Although dendritic filopodia have been observed becoming dendritic spines, the process through which this occurs is unknown. Studies have reported that filopodia may undergo more than one stage of development before becoming spines, and that clustering of certain proteins such as Drebrin may be used to identify the maturity of filopodia. Mature spines contain enrichments of PSD95 protein at their spine heads, and PSD95 is often used as an indicator of spine maturity. However, dendritic filopodia can take on spine-like morphologies even without post-synaptic density proteins, pointing to actin remodeling as the primary process responsible for the development of spines from filopodia. Cytoskeletal analyses of spines versus filopodia have found that a spine-like morphology is associated with higher numbers of branched actin filaments. Therefore, proteins that interact with the arp2/3 complex as well as F-actin are under investigation for involvement in this process. Because filopodia are also sensitive to local concentrations of glutamate, proteins that interact with NMDA receptors in dendritic filopodia are also candidates for regulation of this process.

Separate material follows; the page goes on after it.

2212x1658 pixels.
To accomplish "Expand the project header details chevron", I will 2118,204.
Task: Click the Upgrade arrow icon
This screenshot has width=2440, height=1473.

==Role in Synaptic Plasticity==
Studies have shown that on mature dendritic stretches, NMDAR-mediated synaptic activity can spur the outgrowth of new filopodia, which can later develop into mature spine synapses. This finding represents a possible role for dendritic filopodia in synaptic plasticity because filopodia may serve as precursors to mature synapses even in mature neurons.

==Role in Disease==
Although dendritic filopodia do not play a clear role in any particular disease, abnormally high numbers of filopodia have been found in the brains of patients with Autism spectrum disorders. This high-filopodia, low-spine phenotype may be due to failure of the filopodia to mature properly into spines. Mutations in the gene SHANK3 have been shown to elicit similar phenotypes to those seen in the brains of patients with these disorders.